|VAN DRIESCHE, ROY - University Of Massachusetts, Amherst|
|OSNAS, JEANNE - University Of Alaska|
Submitted to: Florida Entomologist
Publication Type: Peer Reviewed Journal
Publication Acceptance Date: 4/25/2023
Publication Date: 6/25/2023
Citation: Van Driesche, R.G., Duan, J.J., Osnas, J. 2023. Effect of tenthredinid leaf miner invasions on growth of Alaska white birch in Anchorage, Alaska, and the interaction with biocontrol of ambermarked birch leaf miner. Florida Entomologist. 106(2):110-116. https://doi.org/10.1653/024.106.0207.
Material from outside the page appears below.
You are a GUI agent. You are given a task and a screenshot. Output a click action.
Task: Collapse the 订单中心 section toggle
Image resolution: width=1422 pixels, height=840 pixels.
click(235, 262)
Interpretive Summary: The invasive ambermarked birch leaf miner formerly caused severe damage to birch trees in southeastern Alaska until the successful introduction of a parasitic wasp significantly reduced the level of damage. We analyzed historical birch growth rates since the leaf miner’s invasion and successful biological control. During the 11-year period following the successful biocontrol of this leaf miner, growth of white birch did not recover to pre-outbreak levels, but instead declined further. This lack of recovery may be the result of a more recent invasion in 2008 of a second species of birch leaf miner.
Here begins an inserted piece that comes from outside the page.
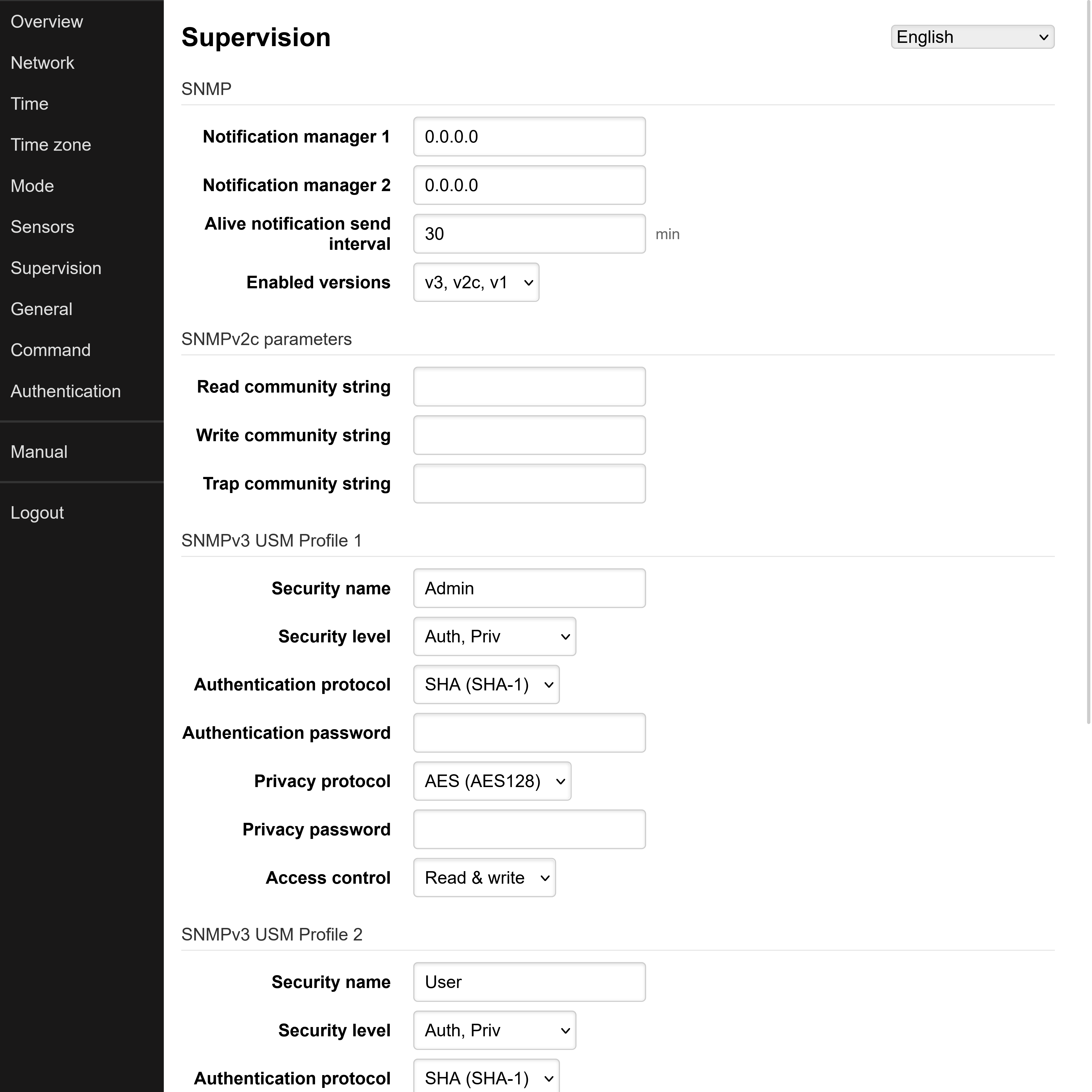
Task: Go to the Authentication settings
Action: pos(65,391)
Technical Abstract: Ambermarked birch leaf miner, Profenusa thomsoni (Konow) (Hymenoptera: Tenthredinidae) (AMBLM), invaded the Anchorage region in southeastern Alaska circa 1991 and by 1996 caused high levels of mining, resulting in browned foliage each year by late summer. A biological control program was begun in 2004 based on the importation of the larval parasitoid Lathrolestes thomsoni Reshchikov (Hymenoptera: Ichneumonidae), which suppressed an outbreak of AMBLM previously in Alberta. By 2008, this introduced parasitoid (and two previously present species) reduced damage to Alaska white birch by >50%. In 2020, as a follow up, 100 Alaska white birch in forested parks in Anchorage were cored to see if leaf mining had previously reduced tree growth during the outbreak and whether biocontrol of AMBLM allowed tree growth to recover. Compared to 12 years (1984-1995) before the start of the outbreak, radial growth was suppressed by ca 25% during the outbreak (1996-2007). During the 11-years after suppression of damage through biocontrol (2008-2018), tree radial growth of Alaska white birch did not recover, but rather declined further. This pattern may be due to the invasion circa 2008 of another birch leafminer, Heterarthrus nemoratus (Fallén) (Hymenoptera: Tenthredinidae). A survey in 2021 found 90% of all mining in Anchorage was from the second leaf miner, which had a near zero level of larval parasitism, compared to 60% in the few AMBLM collected. Alternatively, some studies of defoliation at high latitudes suggest that birch trees may continue to show suppressed growth long after actual pest damage ends.